TASKS AND EXERCISES>
1. Reproduce the article on women's mental health in Michigan word for word, from "MARQUETTE — Michigan" to "period was 21%.".
2. Carry the article on rising mental health concerns among Michigan women forward from its final sentence.

PASSAGE SHOWN>
Mental health concerns for women on the rise

Mental health concerns for women on the rise


Journal Staff Writer

MARQUETTE — Michigan women have higher mental health concerns than the national average, according to a new report. Local health officials are trying to lower the barriers to treatment.

The United Health Foundation, the philanthropic foundation of UnitedHealth Group, reported that the number of women between the ages of 18 to 44 in Michigan who report having frequent mental distress jumped to more than 25% in 2021, compared to 18% just five years earlier.

The national average for frequent mental distress among women for that same time period was 21%.

Marnie Leavitt, executive director of the Women’s Center of Southeast Michigan, told the Michigan News Connection in a recent article that social media and ease of access to information have led to an overall uptick in anxiety and depression — and a world in turmoil isn’t helping.

“People feel helpless and more aware of the ongoing war in Ukraine and the new war in the Middle East,” she said, “in which we have a great awareness that the primary victims of those conflicts are women and children.”

The UHF report also noted women in Michigan are more likely to suffer from multiple chronic conditions or use illicit drugs than most other states.

Teal Lake Residential is a program in Negaunee that offers withdrawal management and residential treatment, with the length of stay based on medical necessity.

“It’s kind of an intensive opportunity for them to receive substance-use disorder treatment,” Senior Director of Clinical Services Jessica Murawski said. “(Clients) learn about recovery options for themselves. They get therapy, they do group and individual therapy, but there’s also a community aspect in living with the other women that are here.”

Women seeking treatment at Teal Lake Residential are able to bring their children up to age 11 with them. Murawski said this is an effort to reduce barriers to access to care due to women oftentimes being the caregivers and providers for their families.

“There’s quite a bit of evidence that indicates that when you’re treating the woman, you’re also treating the family,” she said. “So being able to incorporate the child in that process really opens up a lot of doors. While they’re here, they can learn to take those next steps together as a family.”

Clients from the Teal Lake Residential facility anonymously answered questions about what brought them to the treatment center.

One client said she sought help at TLR because her substance use was getting out of hand.

“I want to be better for my daughter,” she said.

PROVIDED MATERIAL>
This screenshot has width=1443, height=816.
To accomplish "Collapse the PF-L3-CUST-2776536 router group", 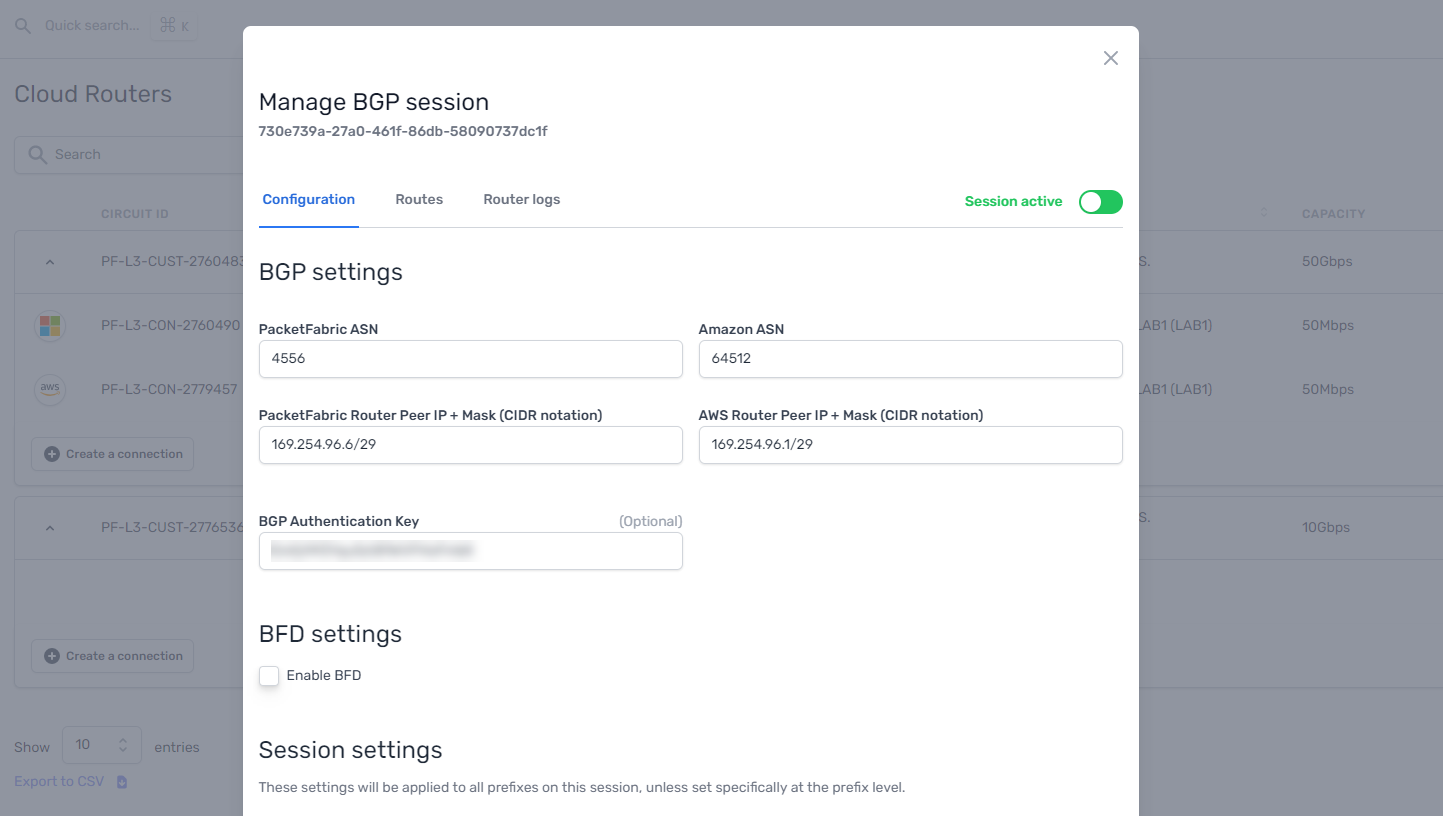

RESULTS OF THE EXERCISE>
1.
MARQUETTE — Michigan women have higher mental health concerns than the national average, according to a new report. Local health officials are trying to lower the barriers to treatment.

The United Health Foundation, the philanthropic foundation of UnitedHealth Group, reported that the number of women between the ages of 18 to 44 in Michigan who report having frequent mental distress jumped to more than 25% in 2021, compared to 18% just five years earlier.

The national average for frequent mental distress among women for that same time period was 21%.

2.
The client said treatment has helped her to better cope with her negative thoughts and feelings. She said resources such as Teal Lake Residential are beneficial because she “doesn’t feel so alone in the world.”

Another client said she has been struggling with alcoholism for the last decade and had been a client of Great Lakes Recovery Center previously.

“I was lucky to go to the new facility for this in-patient stay,” she said. “Teal Lake Residential has been helpful for me by shaking up the usual routine of treatment.”

She said the new facility has groups and material with a “fresh new spin.”

Women, or anyone, experiencing suicidal thoughts can contact the 24-hour crisis line at Pathways, a mental health service in Marquette, by calling 1-888-PATHWAYS or 1-888-728-4929.

Angela Reamer of Pathways said in an email that individuals experiencing suicidal thoughts can also go to their local emergency department to receive further evaluation on their overall safety.

“The protocol for treatment depends on each individual’s needs, regardless of age, when it comes to mental health services. If a person is experiencing suicidal thoughts, the protocol is the same for any age group,” she said. “Individuals who experience difficulties with accessing resources in the community can lead to more stress, which can lead to an increase in mental health issues.”

“Addiction is a terrible epidemic and disease in this country — especially here in the Upper Peninsula. So many people don’t get the treatment they need and it is imperative that we keep increasing the number of facilities and programs for those at risk,” a Teal Lake Residential client said. “The best time to get someone into treatment is when they call but, unfortunately, the wait time can be a week or more to get into a facility, so these programs are definitely needed.”